*HOW TO COMPLETE THIS TASK*
The response should repeat word for word every line below from the one with "At what coordinates" to the one with "response view to", inclusive, and nothing else; leave pictures out.

*DATA FOR REVIEW*
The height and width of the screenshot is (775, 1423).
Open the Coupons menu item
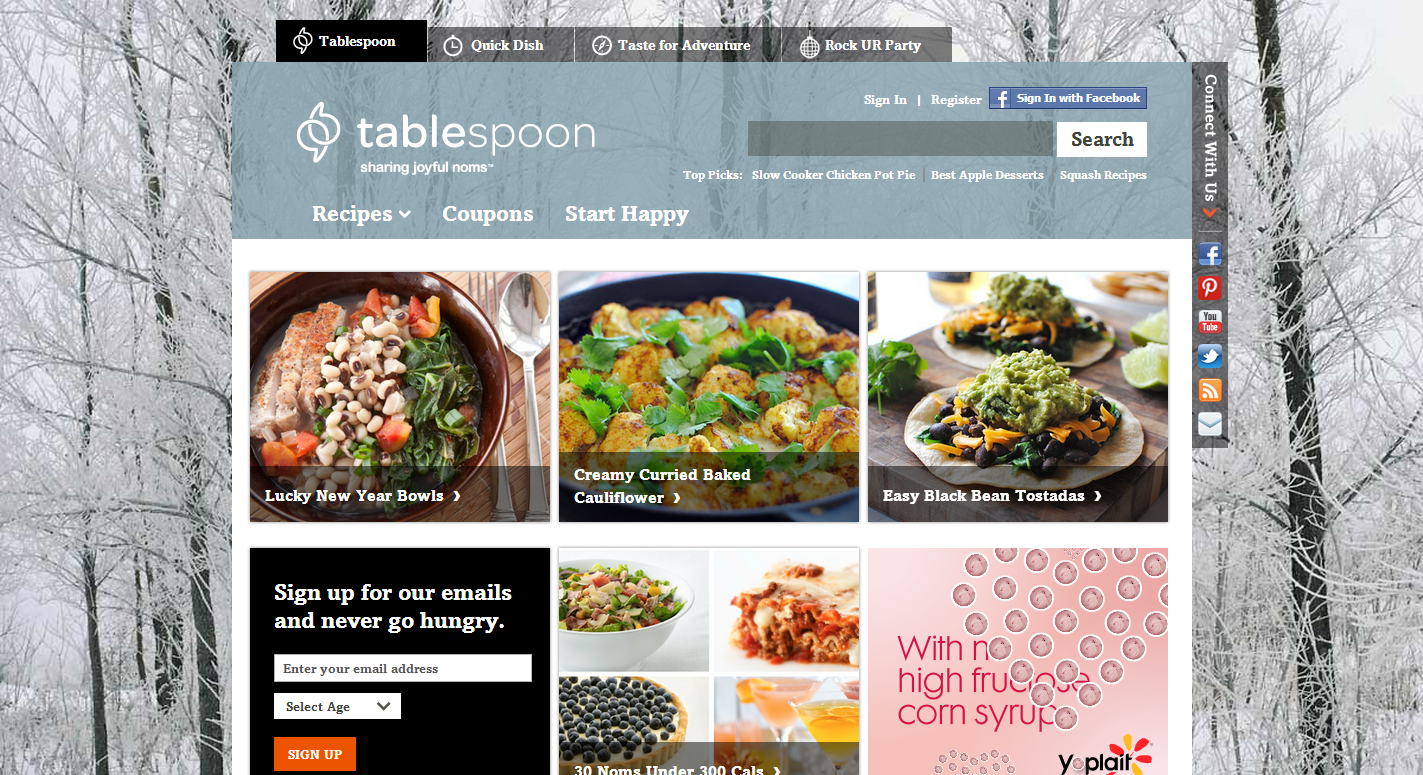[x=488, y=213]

==

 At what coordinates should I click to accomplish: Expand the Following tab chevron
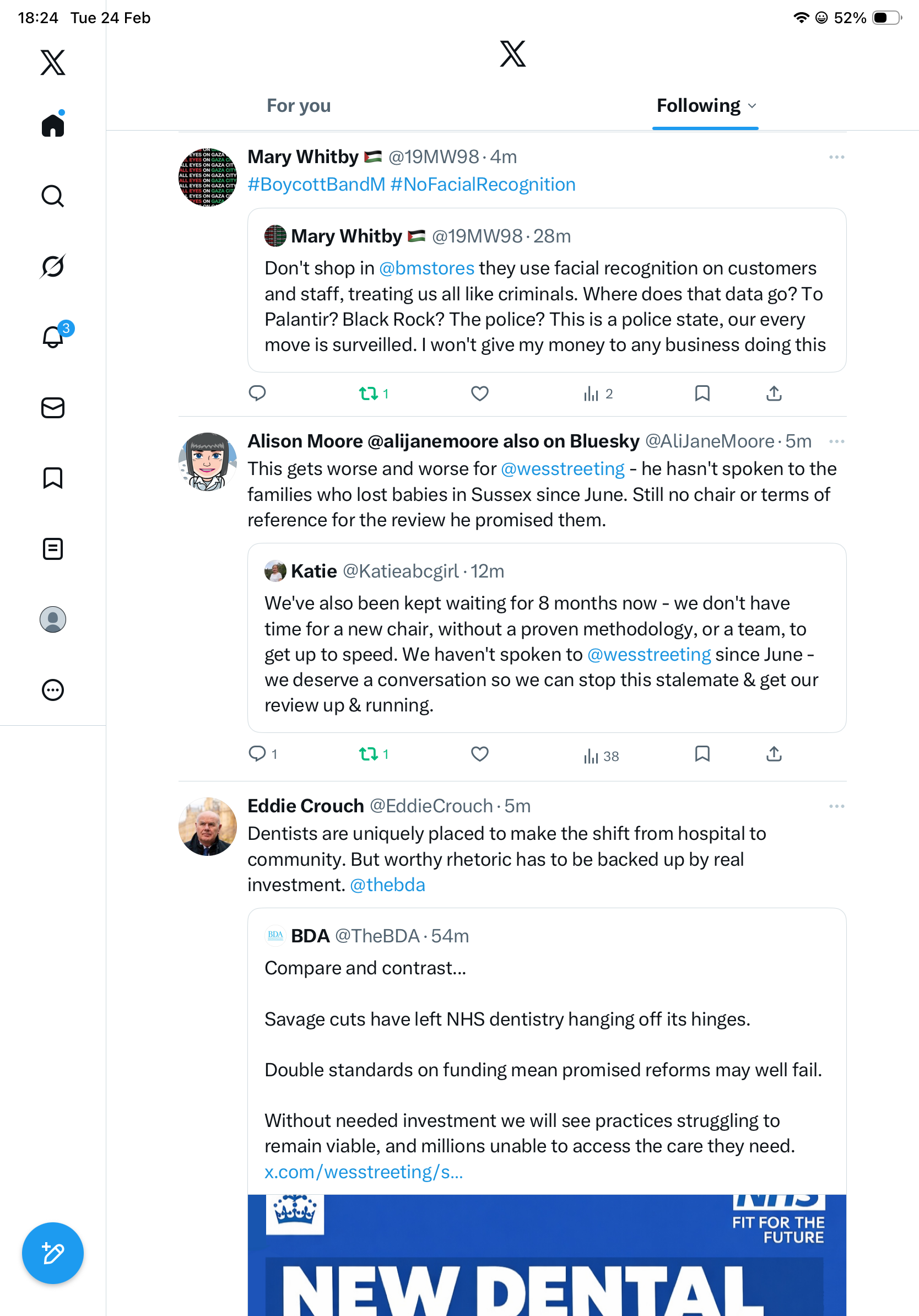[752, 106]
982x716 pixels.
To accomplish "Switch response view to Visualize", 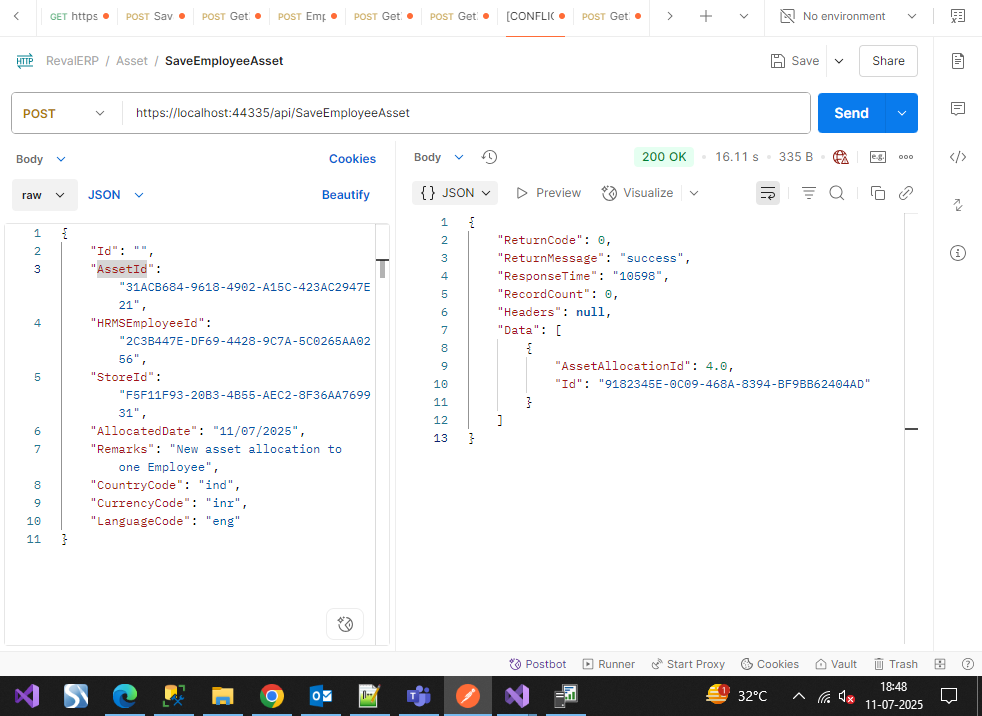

*TASK RESPONSE*
 At what coordinates should I click to accomplish: Expand the Following tab chevron
[752, 106]
982x716 pixels.
To accomplish "Switch response view to Visualize", 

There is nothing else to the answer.